A friend of mine is a singer. She is a UK citizen, with a UK Passport. As she spends 9 months of the year in Spain she has a Spanish TIE, and surrendered her UK driving licence in exchange for a Spanish driving licence in order to drive in Spain.

When she does return to the UK to visit her parents, normally for just a couple of weeks at a time, but no more than 3 months in total during the year, she would like to drive her own beloved car, which is parked in her parents' garage.

Question: can a UK passport holder take out car insurance on a UK car, but who is a resident of Spain with a Spanish driving licence?

Wibs


----------



## trotter58 (Feb 8, 2017)

Wibs said:


> A friend of mine is a singer. She is a UK citizen, with a UK Passport. As she spends 9 months of the year in Spain she has a Spanish TIE, and surrendered her UK driving licence in exchange for a Spanish driving licence in order to drive in Spain.
> 
> When she does return to the UK to visit her parents, normally for just a couple of weeks at a time, but no more than 3 months in total during the year, she would like to drive her own beloved car, which is parked in her parents' garage.
> 
> ...


I don't see why not. UK residents are able to own, drive & insure Spanish registered cars for use in Spain. Obviously she couldn't drive the UK car outside of the UK.

It might be an idea though to gift the car to her parents and insure it for any driver.


----------



## MataMata (Nov 30, 2008)

What happens in Spain it totally irrelevant but it's not a licence issue.

The stumbling block is that very few UK insurers will offer policies to non residents, it's a prime prerequisite.

Running a con by pretending someone else is the owner or principal user of a car is called 'fronting' and will lead to a refuting of claims when found out - as it will be.


----------



## davexf (Jan 26, 2009)

Hola 
I have known a case where someone owned a car but couldn't drive and the insurance company was happy to have a named driver rather than the owner. 

Davexf


----------



## dancingspider (Mar 4, 2018)

Go to Stuart Collins | European Car Insurance to get insurance as a non-resident in the UK.

She will be able to get a 12 months policy for a UK vehicle with them. I used them for this.

Other option is to get short term cover every time she returns to the UK.

I've been there, done that and have the t-shirt shirt and researched it extensively. The options you have are above.

Do not consider trying to be tricky as if you have the misfortune to have an accident you will find your cover will be void as insurance companies do check out your details if there is a claim. They are a business and looking for a way out of paying for your claim and they are perfectly at liberty to do this!


----------



## alpinist (Feb 8, 2009)

Spanish licence and car at a UK address shouldn't be an issue but it sounds like she wants insurance for only weeks at a time, which is often iffy and expensive.

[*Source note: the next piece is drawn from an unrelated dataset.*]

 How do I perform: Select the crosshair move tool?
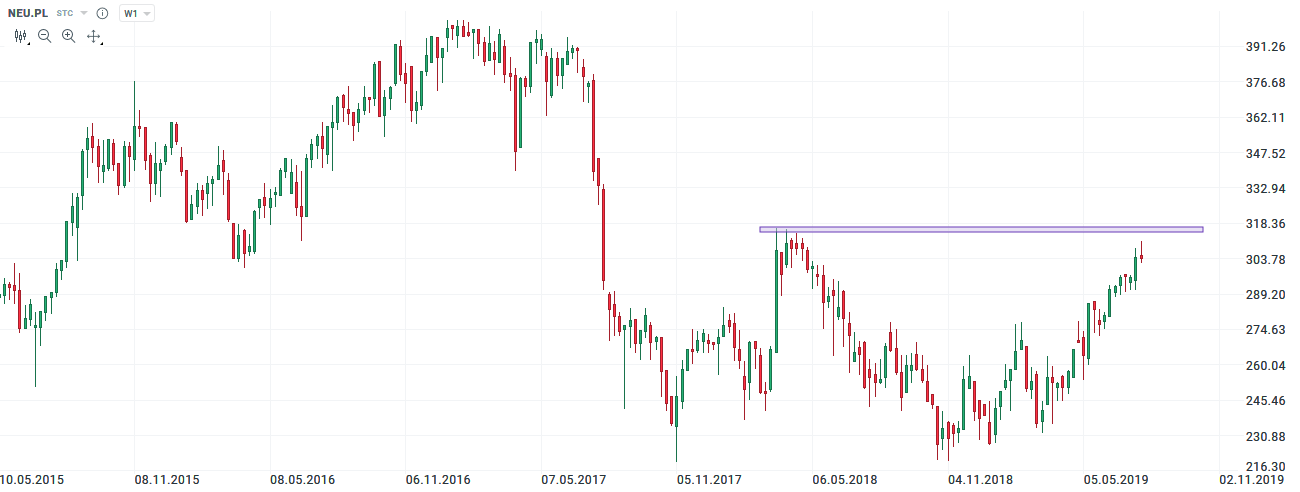tap(94, 36)
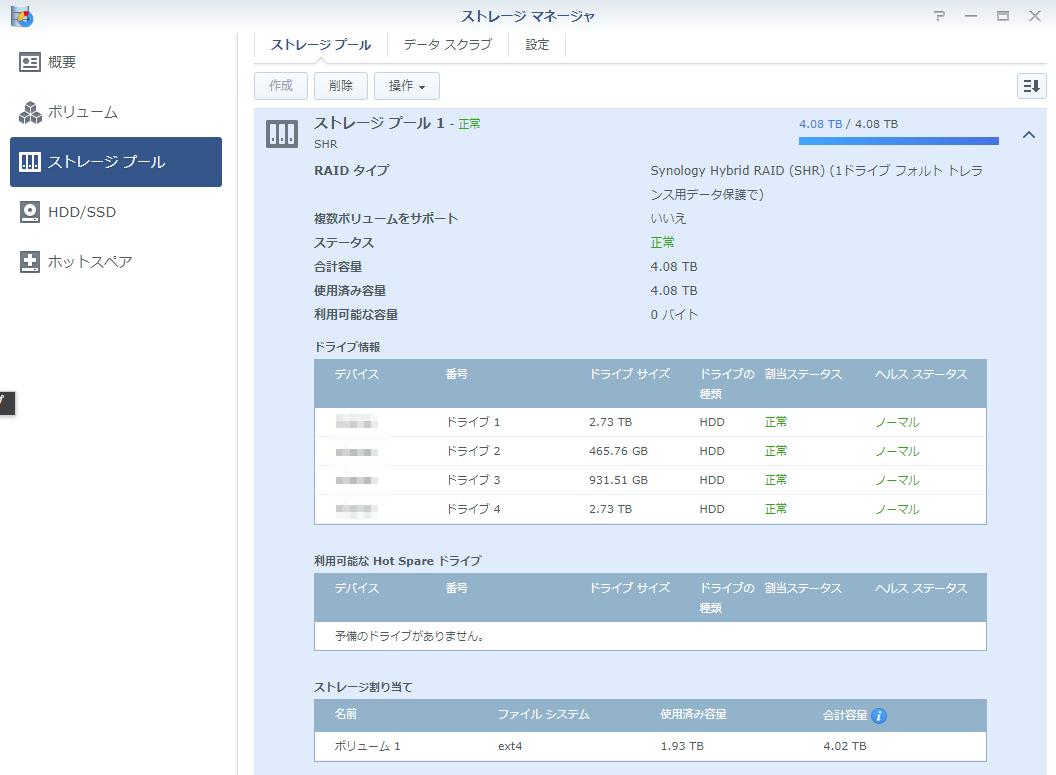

I wonder if it would make things easier, and probably cost the same if not less, if your friend simply said she lived in the UK (at the address cars is stored) and paid for an annual policy as a UK resident with a foreign licence.

If that is an option, I would _strongly_ recommend ignoring price comparison websites and 'specialist' brokers. When we moved back to the UK we didn't want to give up Spanish licences so I did quite a bit of digging and time wasting before stumbling on good old Aviva. We now insure two Spanish licence holders on a 4 year-old UK-plated car for under £300.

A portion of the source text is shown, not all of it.